Palestinians have a specific right of return according to the United Nations:
• UN General Assembly Resolution 194 III in 1948 provided that Palestinian “refugees wishing to return to their homes and live at peace with their neighbors should be permitted to do so at the earliest practicable date, and that compensation should be paid for the property of those choosing not to return....” (Art. 11)
Resolution 194 has been reaffirmed more than 100 times by the General Assembly in other resolutions including 513, 2452, 2936, and 3236.
The international community has already recognized the Palestinian right of return. There is no reason that this right should not be fully recognized by the State of Israel.
THE RIGHT OF RETURN DOES NOT MEAN THAT INDIVIDUAL ISRAELI JEWS MUST GIVE UP THEIR HOMES. In other refugee return situations, the right of return has been interpreted to mean that, if a former home no longer exists or is occupied by an innocent third party, return should be permitted at least to the vicinity of the former home.
WHY DON’T THE ARAB COUNTRIES TAKE THEM IN?

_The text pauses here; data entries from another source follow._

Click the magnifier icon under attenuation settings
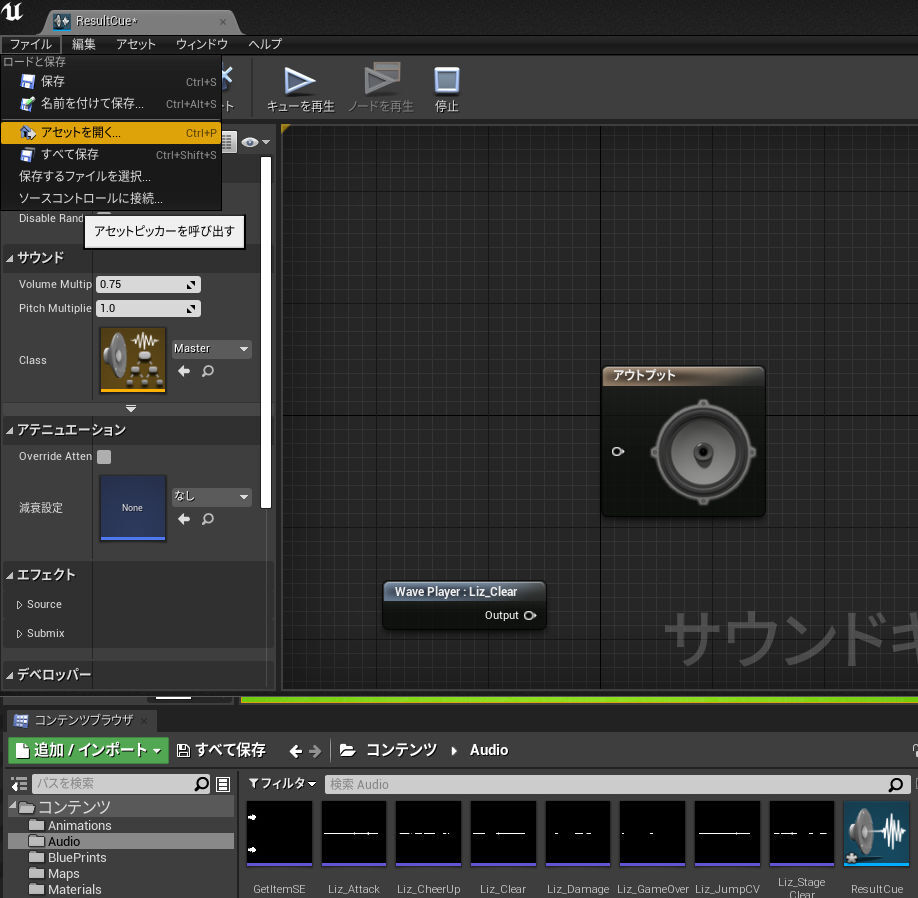The width and height of the screenshot is (918, 898). [208, 519]
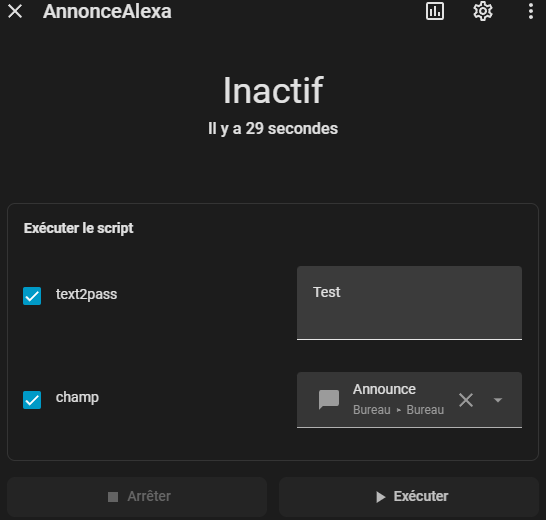The image size is (546, 520).
Task: Close the AnnonceAlexa dialog
Action: tap(15, 11)
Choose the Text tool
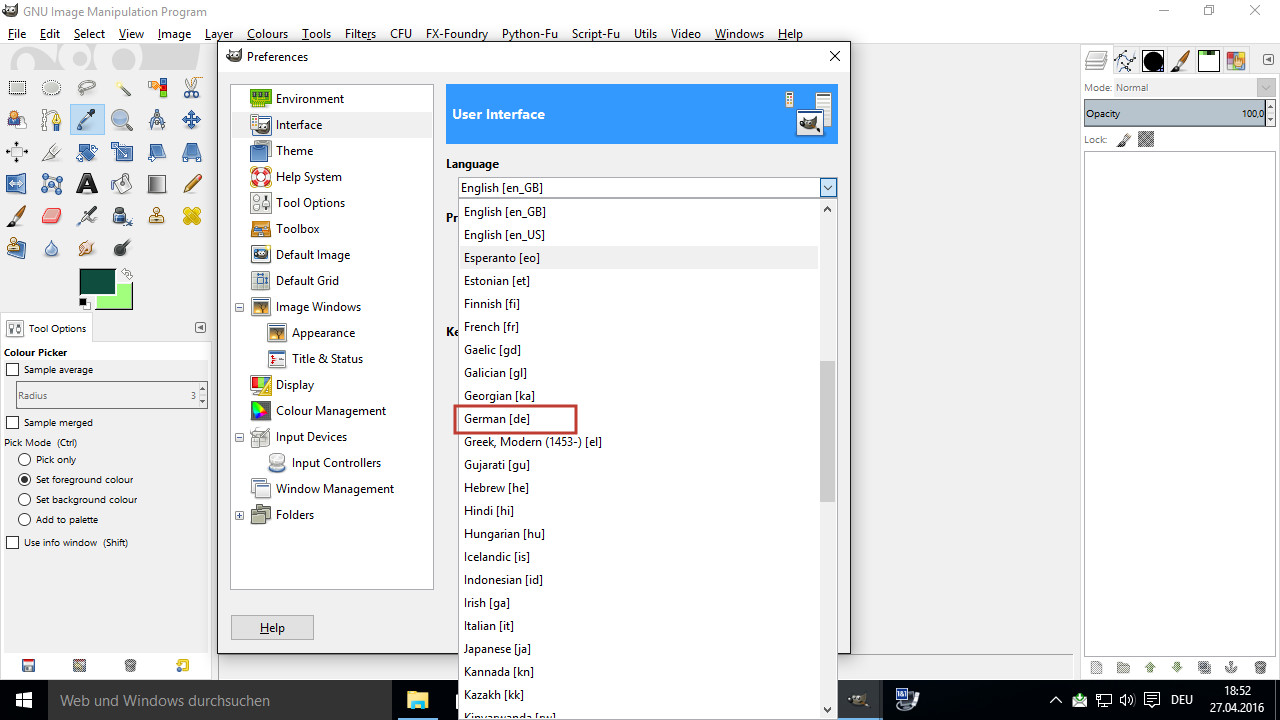The height and width of the screenshot is (720, 1280). tap(87, 184)
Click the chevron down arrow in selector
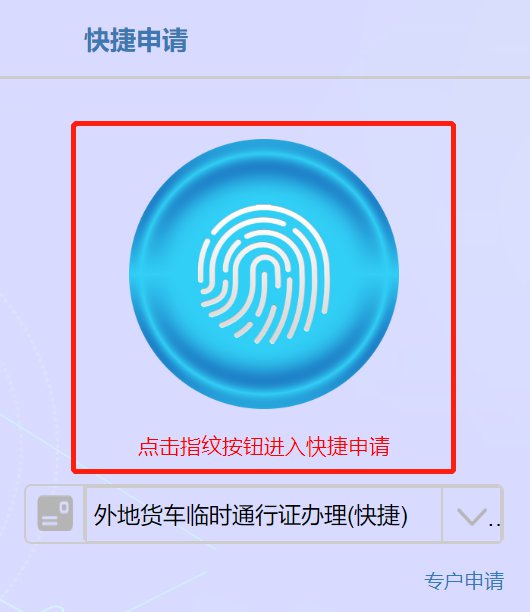 coord(472,516)
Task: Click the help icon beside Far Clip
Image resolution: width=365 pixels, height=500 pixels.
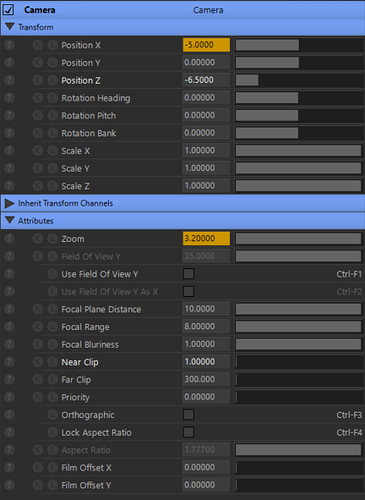Action: pos(9,380)
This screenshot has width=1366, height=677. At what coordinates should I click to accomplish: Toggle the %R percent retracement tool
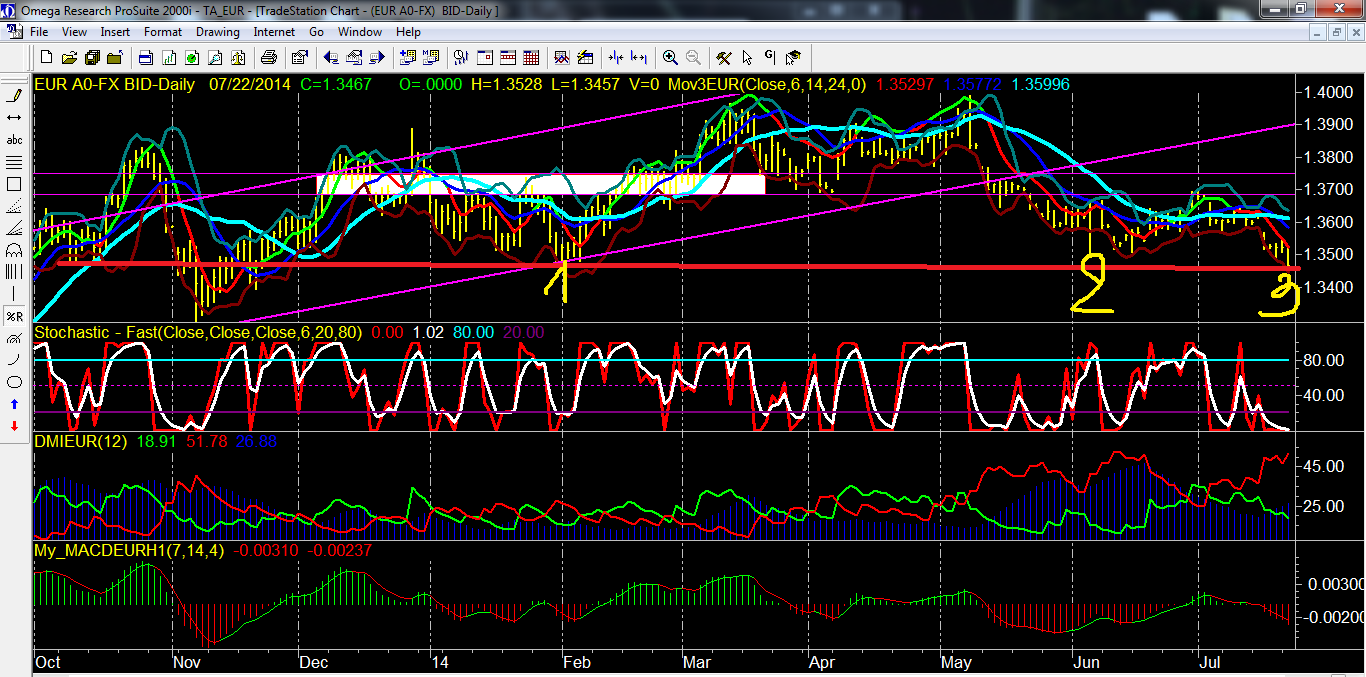tap(15, 316)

Under international law, the host countries of Palestinian refugees have certain responsibilities for the well-being of the refugees. However, calling upon the neighbors of Israel to resolve a problem that Israel created sidesteps Israel’s own responsibility for that problem. Palestinians have the right to return to their homeland, and it is not the responsibility of other host countries to create a substitute homeland for them. Arab countries have resettled and granted rights to many Palestinians, but most Palestinian refugees and most Arab governments have opposed permanent resettlement, assimilation and naturalization, preferring to adopt policies that preserve Palestinian identity and refugee status. Palestinians have received varied treatment in Arab host countries, often less than humane; and while this is a serious issue, nonetheless the great majority of Palestinian refugees, Arab people, and Arab governments are in agreement that the ultimate responsibility for the Palestinian refugee problem lies with the State of Israel.
We also reject the racist assumption that Palestinians and all Arab peoples are indistinct, homogenous and interchangeable. While sharing some basic elements of language, religion and culture with the Arab countries of the Middle East and North Africa, Palestinians and many other Arab peoples have their own distinct cultures, traditions, dialects, and histories. Palestinians are as distinct from Egyptians or Saudis as Poles are distinct from Czechs or Bulgarians; and Palestinians are just as attached to their particular homeland as any other people.
• The State of Israel must acknowledge its responsibility for the creation of the Palestinian refugee problem.
• The State of Israel must acknowledge the Right of Return for all Palestinian refugees.
• Once these two conditions are met, Palestinians and Israelis should negotiate in good faith to find ways to implement the Right of Return so that self-determination and security for both peoples is not undermined. Ideally, each Palestinian refugee and his/her descendants would be offered the CHOICE of return, compensation, full integration into the current host country, or third-country resettlement.